Background information
- Born: Colin James Hay 29 June 1953 (age 73) Kilwinning, Ayrshire, Scotland
- Origin: Melbourne, Victoria, Australia
- Genres: Rock; pop rock; new wave;
- Occupations: Singer; musician; songwriter; actor;
- Instruments: Vocals; guitar;
- Years active: 1978–present
- Labels: CBS; MCA; Compass; Lazy Eye;
- Member of: Men at Work; Ringo Starr & His All-Starr Band;
- Spouse: Cecilia Noël
- Website: colinhay.com

= Colin Hay =

Scottish-Australian musician (born 1953)

Colin James Hay (born 29 June 1953) is a Scottish-Australian musician. He came to prominence as the lead vocalist and the sole continuous member of the band Men at Work, and later as a solo artist. Hay is a member of the band Ringo Starr & His All-Starr Band.

**WORK REQUEST 1**
In the Colin Hay text, which band did Hay serve as lead vocalist and remain the sole continuous member of?
**WORK REQUEST 2**
Copy the Colin Hay text word for word from "Scottish-Australian musician (born" to "His All-Starr Band.".

**STORED DATA**
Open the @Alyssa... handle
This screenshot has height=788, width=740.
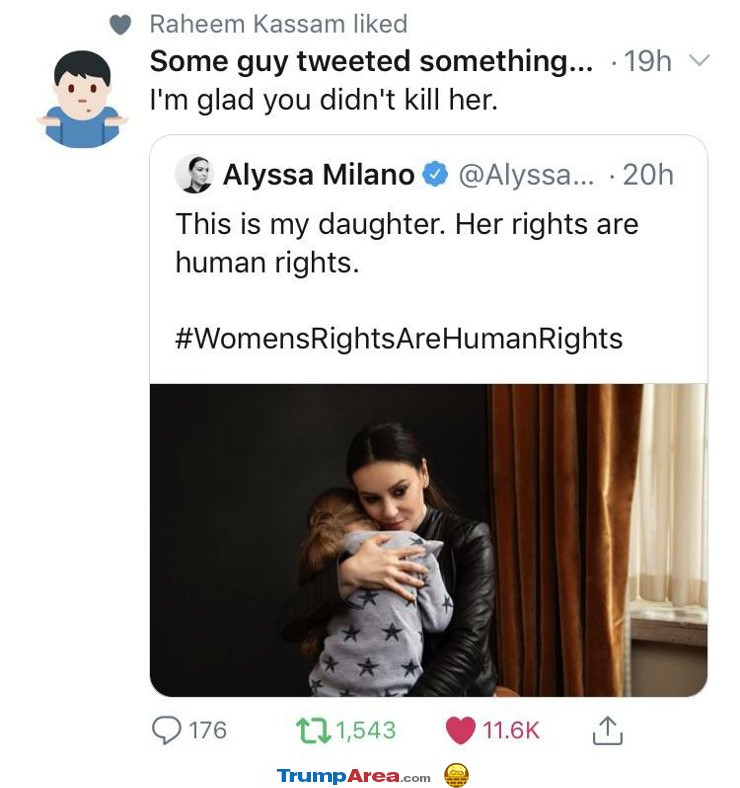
--
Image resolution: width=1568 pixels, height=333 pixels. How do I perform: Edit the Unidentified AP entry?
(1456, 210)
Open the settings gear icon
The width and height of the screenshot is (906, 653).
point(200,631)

**FINAL ANSWER 1**
Men at Work

**FINAL ANSWER 2**
Scottish-Australian musician (born 1953)

Colin James Hay (born 29 June 1953) is a Scottish-Australian musician. He came to prominence as the lead vocalist and the sole continuous member of the band Men at Work, and later as a solo artist. Hay is a member of the band Ringo Starr & His All-Starr Band.